17 Das Verwaltungsgericht hat sich näher mit dem Unrechtsgehalt der übertretenen Norm auseinandergesetzt und insbesondere der Verkehrssicherheit hohes Gewicht beigemessen. Ausgehend davon, dass sich die verhängten Strafen im unteren Bereich des im Gesetz vorgesehenen Strafrahmens befinden, und angesichts des gravierenden Unrechtsgehalts der Taten, gelingt es dem Revisionswerber nicht, eine Unvertretbarkeit der verhängten Strafen aufzuzeigen. Entgegen dem Revisionsvorbringen hat das Verwaltungsgericht im Rahmen der Strafbemessung selbst erkannt, dass dem Ausmaß der Überschreitung der Höchstgeschwindigkeit bereits durch den erhöhten Strafrahmen Rechnung getragen wird (vgl. dazu VwGH 16.1.2023, Ra 2022/02/0190 , mwN). Das konkrete Ausmaß der Überschreitung wurde vom Verwaltungsgericht nicht als erschwerend herangezogen.
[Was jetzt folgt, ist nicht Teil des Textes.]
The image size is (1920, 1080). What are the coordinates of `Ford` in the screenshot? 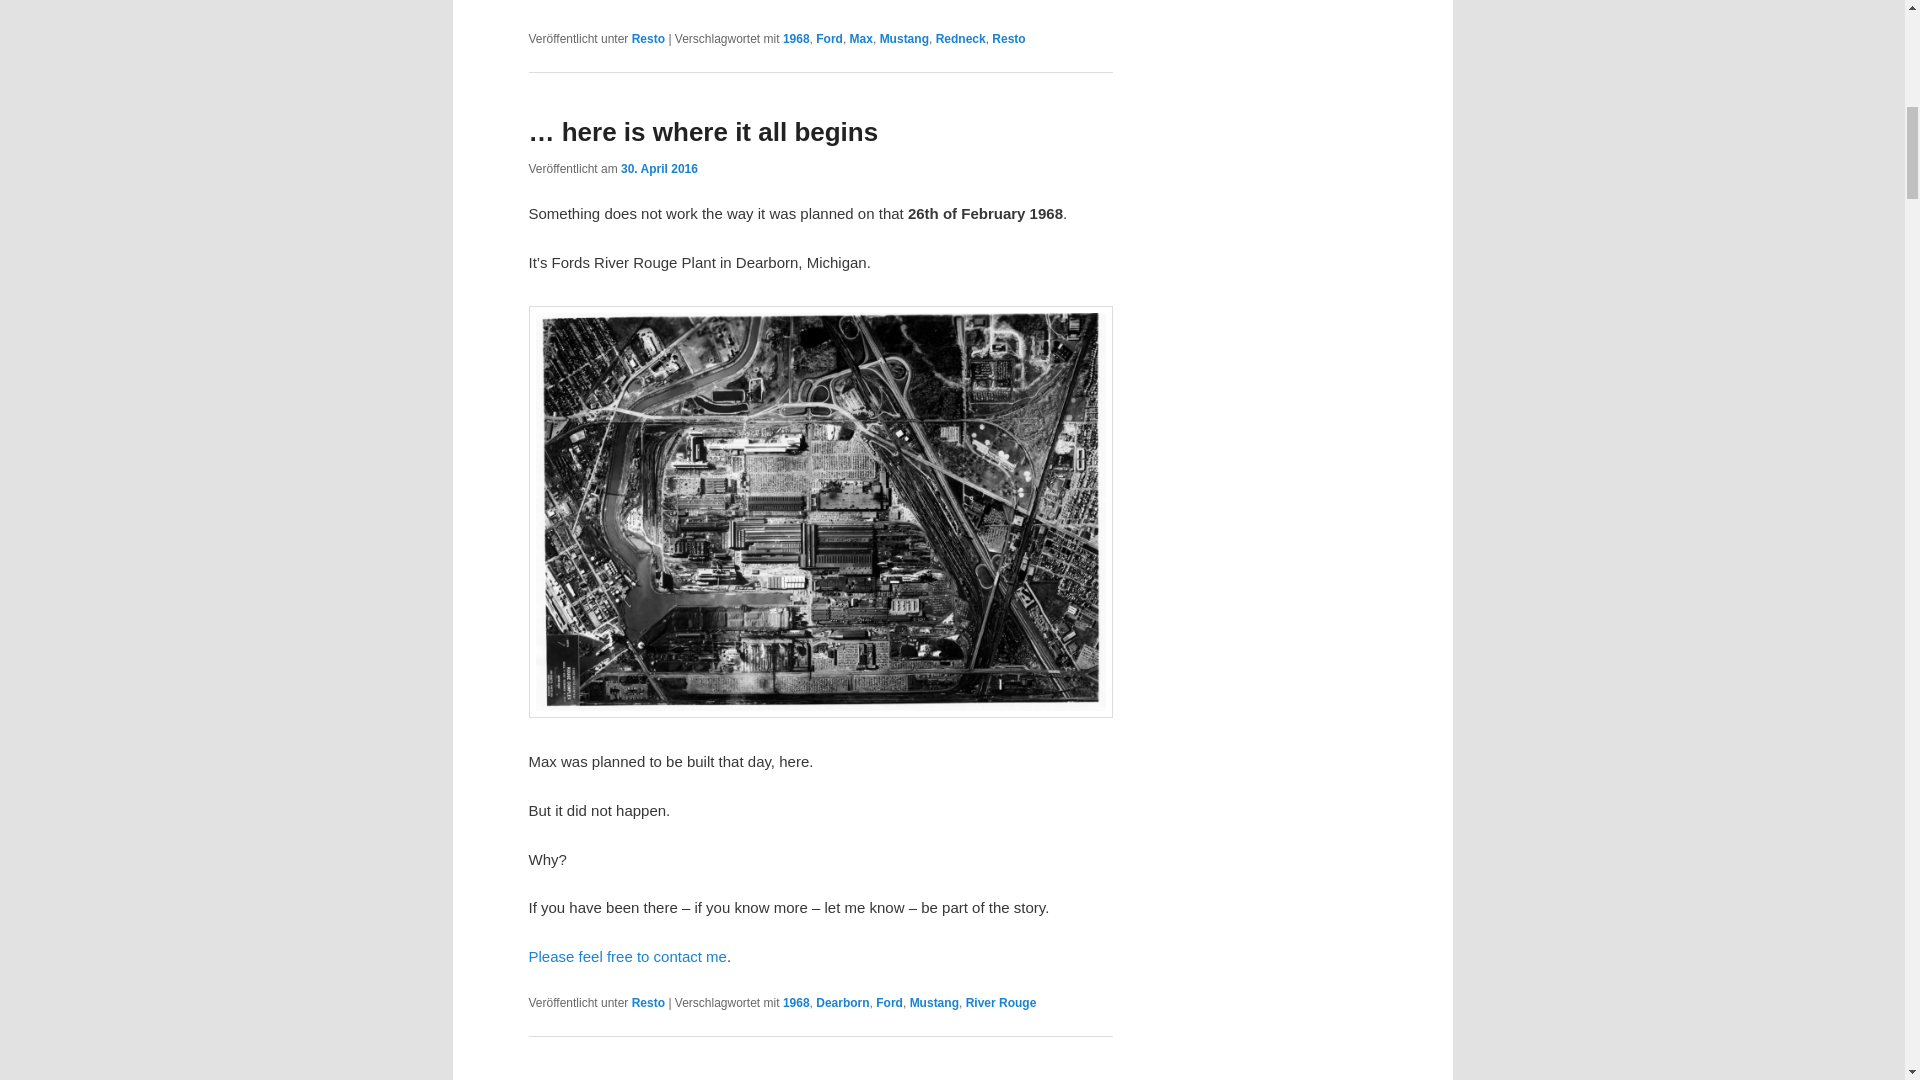 It's located at (888, 1002).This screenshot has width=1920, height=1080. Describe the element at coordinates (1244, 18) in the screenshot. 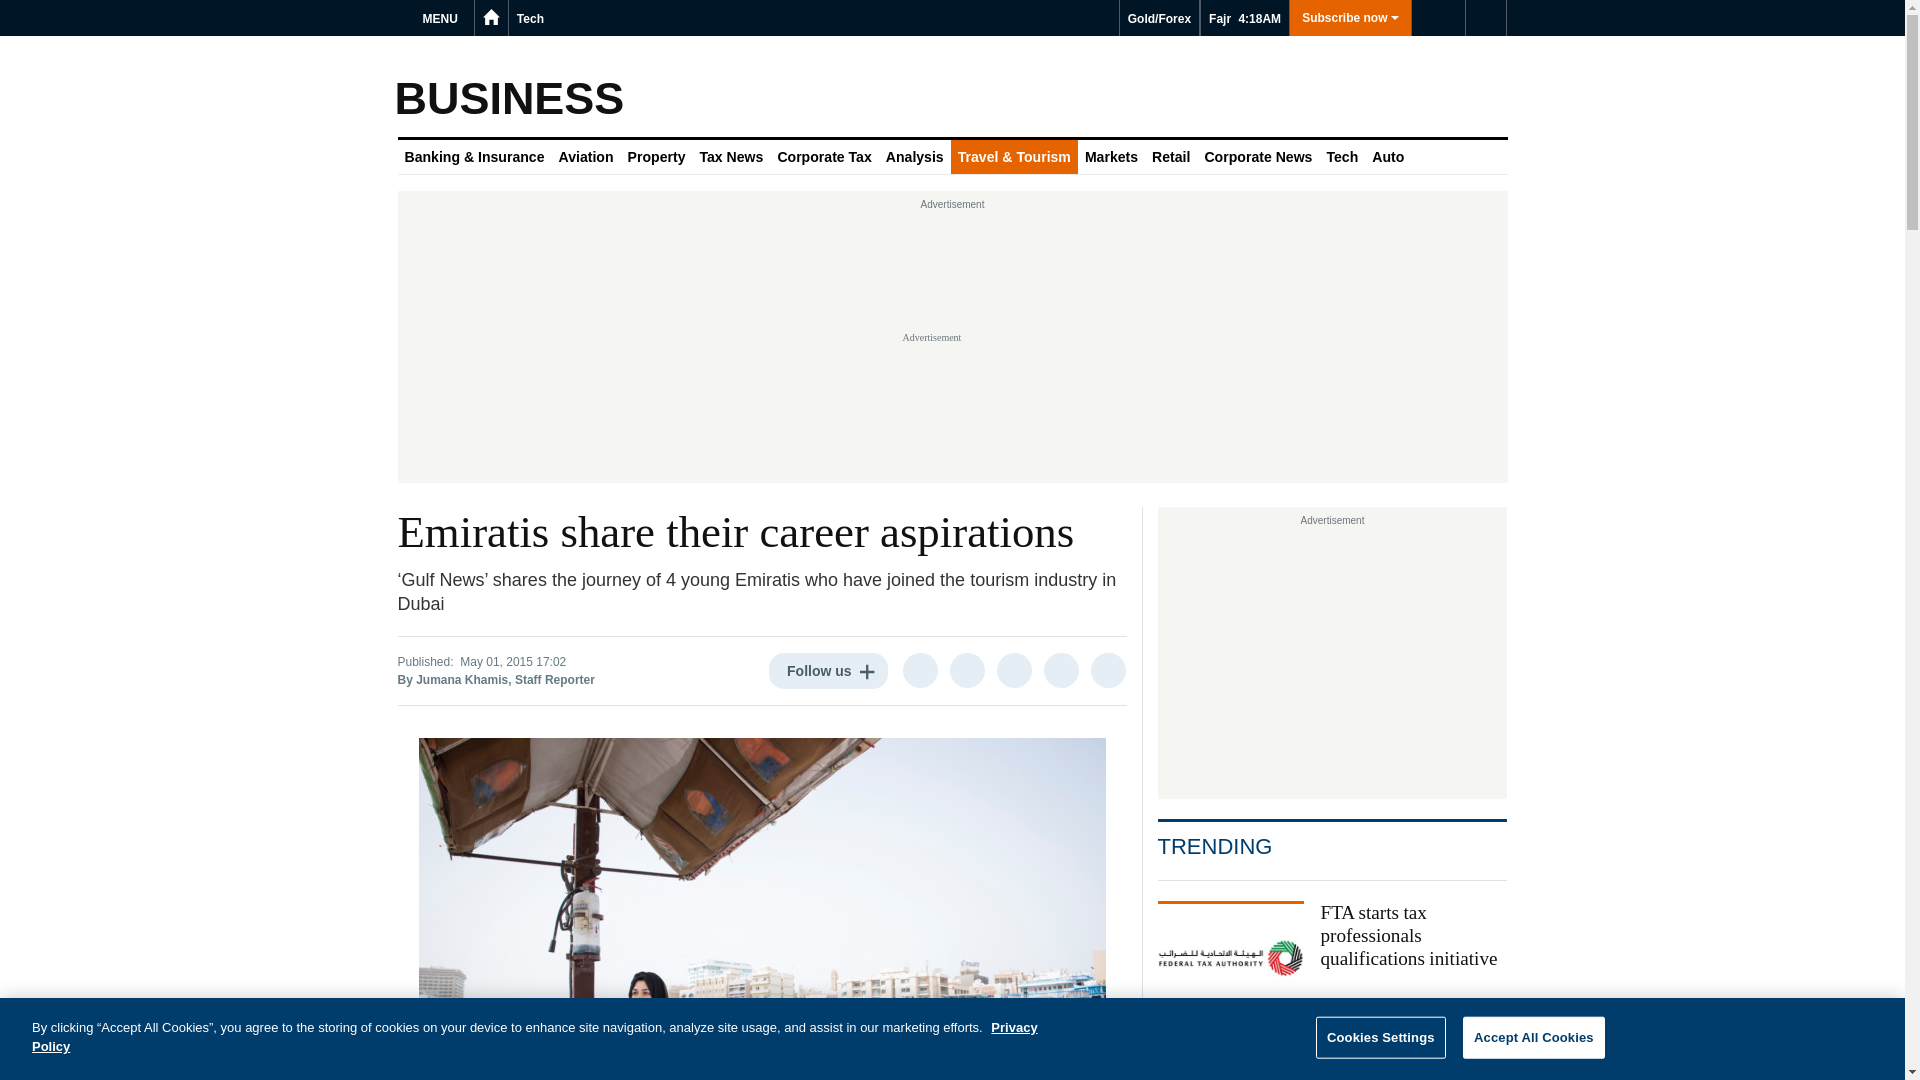

I see `Fajr 4:18AM` at that location.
18 Wenn der Revisionswerber schließlich bestreitet, dass er die Übertretung grob fahrlässig begangen habe, ist er darauf hinzuweisen, dass der Verwaltungsgerichtshof als Rechtsinstanz zur Lösung von Rechtsfragen berufen ist und nicht dazu, die Einzelfallgerechtigkeit in jedem Fall zu sichern. Die Frage, ob das Verwaltungsgericht im vorliegenden Fall zu Recht das Vorliegen von grober Fahrlässigkeit bejaht hat, ist keine Rechtsfrage, der über den konkreten Einzelfall hinausgehende, grundsätzliche Bedeutung iSd Art. 133 Abs. 4 B VG zukommt. Der Frage, ob die besonderen Umstände des Einzelfalles auch eine andere Entscheidung gerechtfertigt hätten, kommt nämlich in der Regel keine grundsätzliche Bedeutung zu (vgl. zum Ganzen erneut VwGH 15.3.2024, Ra 2023/02/0035, mwN; zu § 6 Abs. 3 StGB vgl. im Übrigen VwGH 5.1.2021, Ra 2020/10/0028 , mwN).
19 In der Revision werden keine Rechtsfragen aufgeworfen, denen im Sinne des Art. 133 Abs. 4 B VG grundsätzliche Bedeutung zukäme. Die Revision war daher zurückzuweisen.